Riabilitazione cardiologica, ridonare al paziente le migliori condizioni cliniche nel minor tempo possibile

La Riabilitazione Cardiologica è nata negli anni 60/70 quando ci si è resi conto che c’era un numero elevato di pazienti con malattia delle arterie coronarie e infarto del miocardio sui quali era necessario o possibile intervenire per ottenere un recupero fisico e funzionale e migliorare la qualità di vita e il rendimento lavorativo.

Prima di allora per curare questi pazienti si procedeva con la somministrazione di farmaci che pochi effetti avevano sulla prognosi e sulla qualità della vita delle persone.

L’avvento della riabilitazione cardiologica mirata a queste persone ha cambiato radicalmente l’approccio: non più lunghe soste nel letto o sulla poltrona, ma svolgimento di un’attività fisica rispettosa della condizione particolare del singolo soggetto, votata a riportare il paziente alle migliori condizioni cliniche possibili nel minor tempo possibile.

La riabilitazione cardiologica oggi

Oggi il concetto di “riabilitazione cardiologica” è da interpretare in modo molto più estensivo.
La riabilitazione cardiologica moderna si rivolge infatti a una popolazione di soggetti con patologie e interventi terapeutici molto eterogenei che comprendo oltre l’infarto del miocardio anche interventi cardiochirurgici per coronaropatia o rivascolarizzazione coronarica non chirurgica.
E non solo questi soggetti, come ci spiega il dottor Giovanni Cioffi, cardiologo responsabile del servizio di riabilitazione cardiovascolare dell’Ospedale San Pancrazio di Arco di Trento: «La riabilitazione si estende anche a tutti quei pazienti che hanno subito interventi cardiochirurgici di sostituzione o plastica delle valvole cardiache o malattia acuta o cronica dell’arteria aorta del tratto toracico, ai pazienti operati per malattie cardiache congenite e a quelli che soffrono di scompenso cardiaco cronico, che dopo un ricovero ospedaliero hanno bisogno di recuperare la capacità di espletare attività quotidiane di base utili a garantire la massima autonomia possibile, anche lavorativa».

### Obiettivo:
Spiega in una-tre frasi perché, secondo il testo sulla riabilitazione cardiologica, questa disciplina è nata negli anni 60/70. Le righe che seguono non hanno alcun legame con il testo.

Voci provenienti da una fonte di dati:
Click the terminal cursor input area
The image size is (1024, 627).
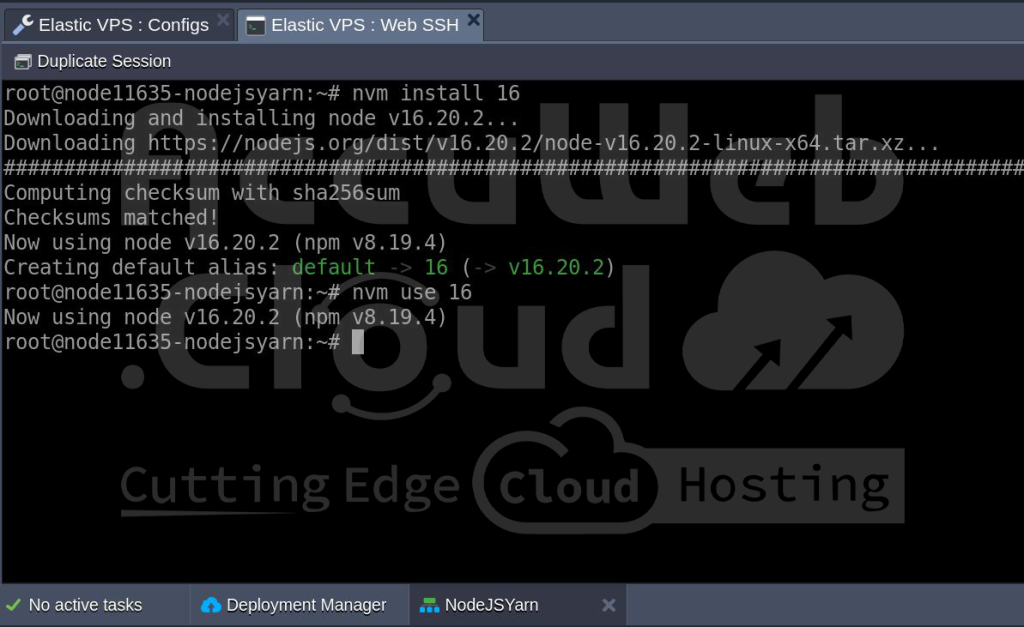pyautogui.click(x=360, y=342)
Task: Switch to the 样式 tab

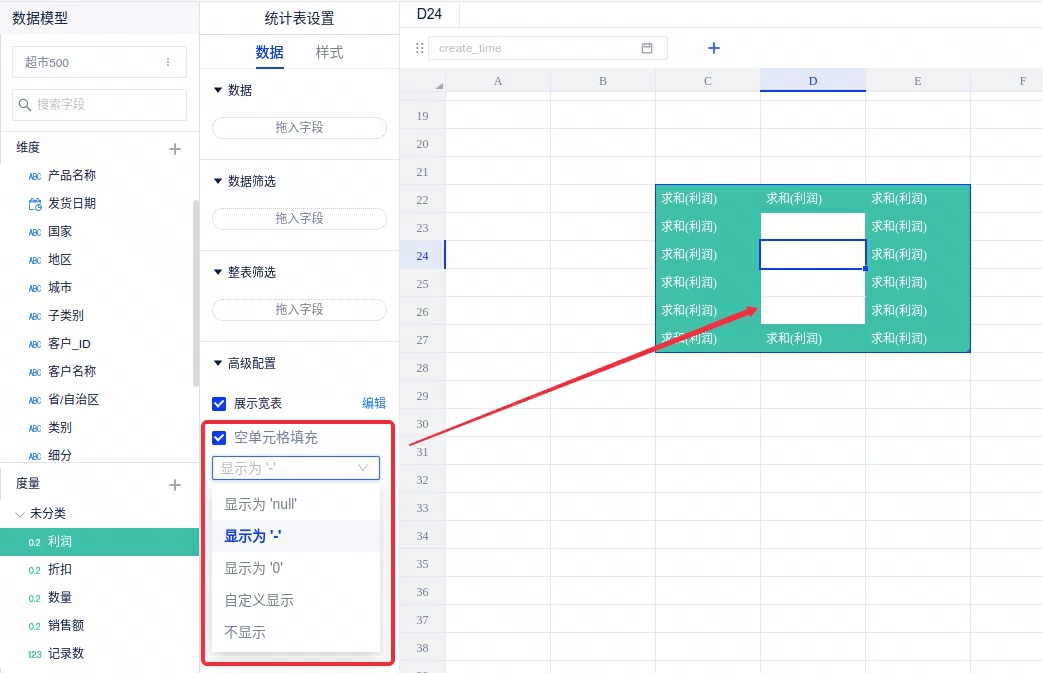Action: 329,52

### Risposta:
È nata perché ci si è resi conto che c'era un numero elevato di pazienti con malattia delle arterie coronarie e infarto del miocardio su cui era necessario o possibile intervenire. Lo scopo era ottenere un recupero fisico e funzionale e migliorare la qualità di vita e il rendimento lavorativo.